Uada - Devoid of Light
Eisenwald
Atmospheric/Raw Black Metal
5 songs (33'48")
Release year: 2016
Eisenwald
Reviewed by Alex
Surprise of the month

Finding information on black metal entity Uada took effort since the band is a bit of a mystery. They originated in Portland, Oregon, and arrived on the scene recently with the Devoid of Light full-length, presenting their wares through a series of West Coast metal festivals. All four bandmembers covering up their faces with a facepalm in the only photoshoot so far with Peter Beste, Uada (“haunted” in Latin) delivers the aura of furtiveness and mystique.

Musicwise, if you were to start listening to Devoid of Light with the closer Black Autumn, White Spring, you would be allowed to assume that Uada is reflective of the geography they come from, the song very much in the tradition of Cascadian black metal. Rapid toned down blast and shifting spectral melodies reminisce of nature and spiritual exaltation as well as bring Wolves in the Throne Room earlier work to mind. Yet, even in that song, Uada has an underlying darker, more steeped in debauchery, streak which shows up full force in Natus Eclipsim. Thundering double bass and horns up headbanging, with Natus Eclipsim I was completely convinced that Uada is concerned in reflecting nature as much as they are interested in channeling their inner raw Sargeist.
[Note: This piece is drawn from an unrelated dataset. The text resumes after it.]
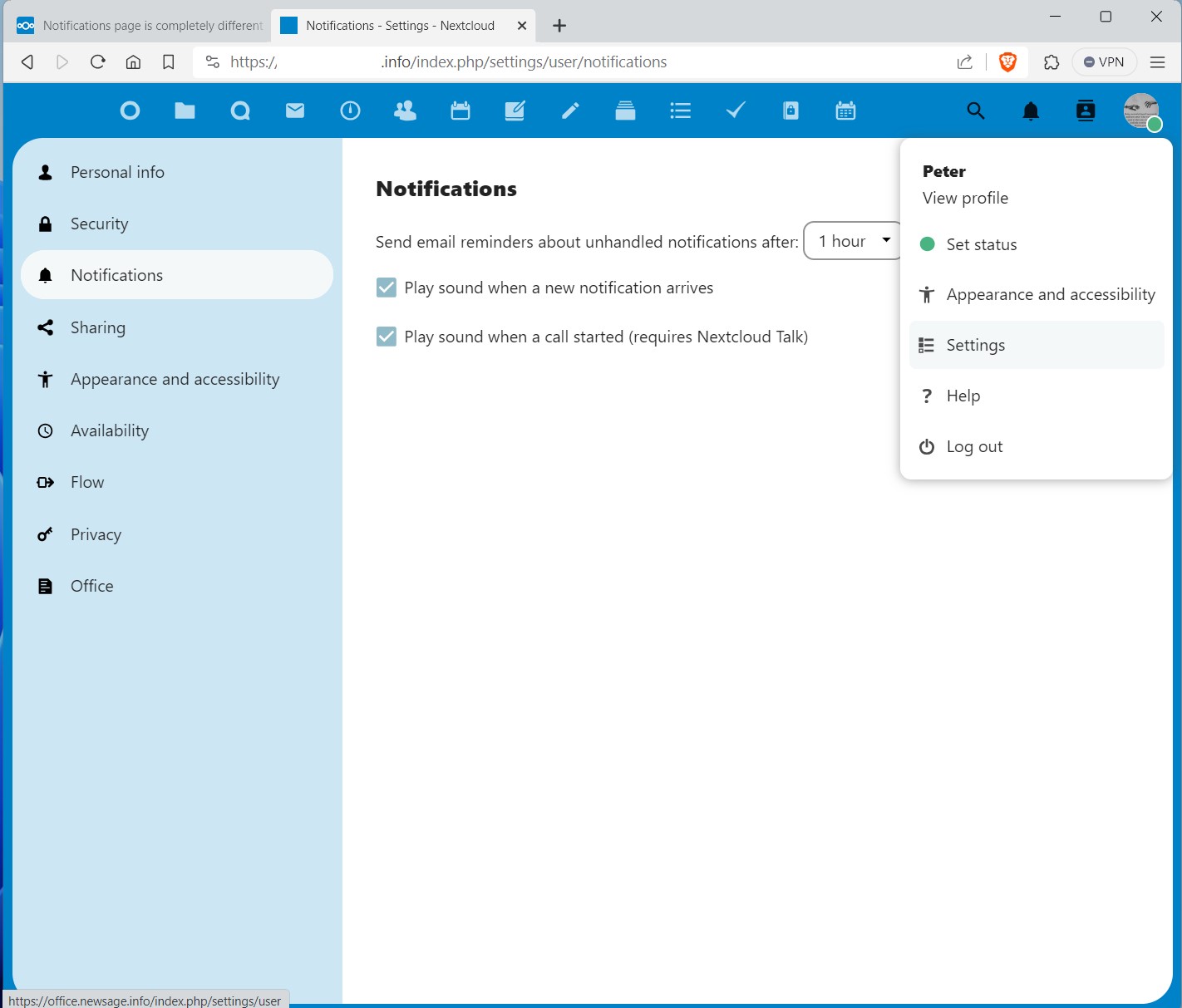Open the Deck app stacked cards icon
1182x1008 pixels.
click(625, 111)
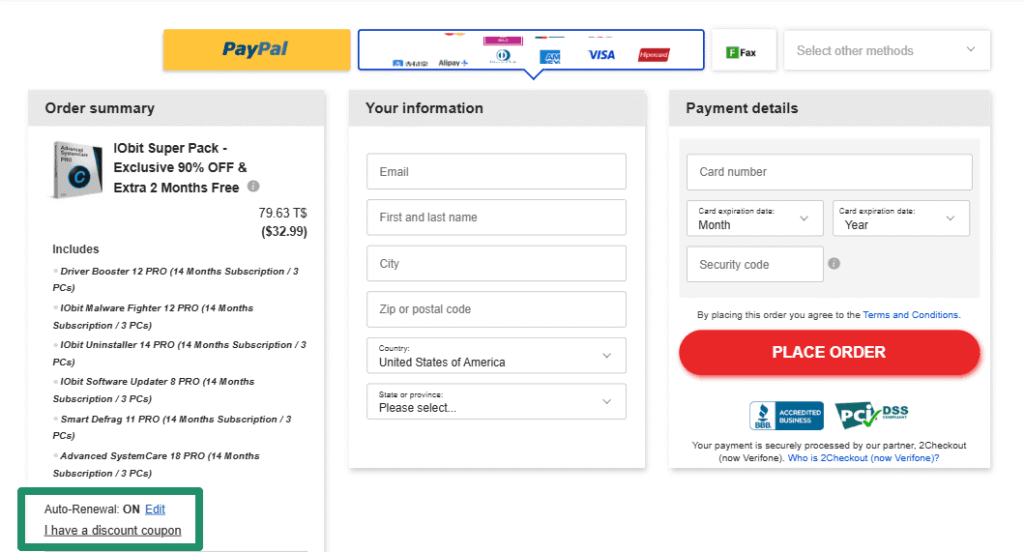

Powerful rolling Our Pale Departure brings together meanness and a touch folk, while S.N.M. takes the roof off completely in its deranged maddening dance. Jake Superchi’s vocals are mostly cackling, yet legible, but he can bring forth a suicidal howl at times (S.N.M., Black Autumn, White Spring), so he sounds unstable or purely crazy and makes me think Nattramn of Swedish Silencer.

With more viscous resinous title track, as well as throughout the album, Uada shows an excellent knack for skilled songwriting, playing repeating parts, but juxtaposing them well, so things never drag on. Shape shifting solos, like the one closing Black Autumn, White Spring also probably hint that some in Uada have a more formal music education, but it is just a guess.

Overall, Devoid of Light is a surprisingly strong effort, appealing to both fans of melancholic and atmospheric black metal as well as to those more into rawer, yet still melodic, side of this extreme genre.

Killing Songs :
Natus Eclipsim, Our Pale Departure, S.N.M.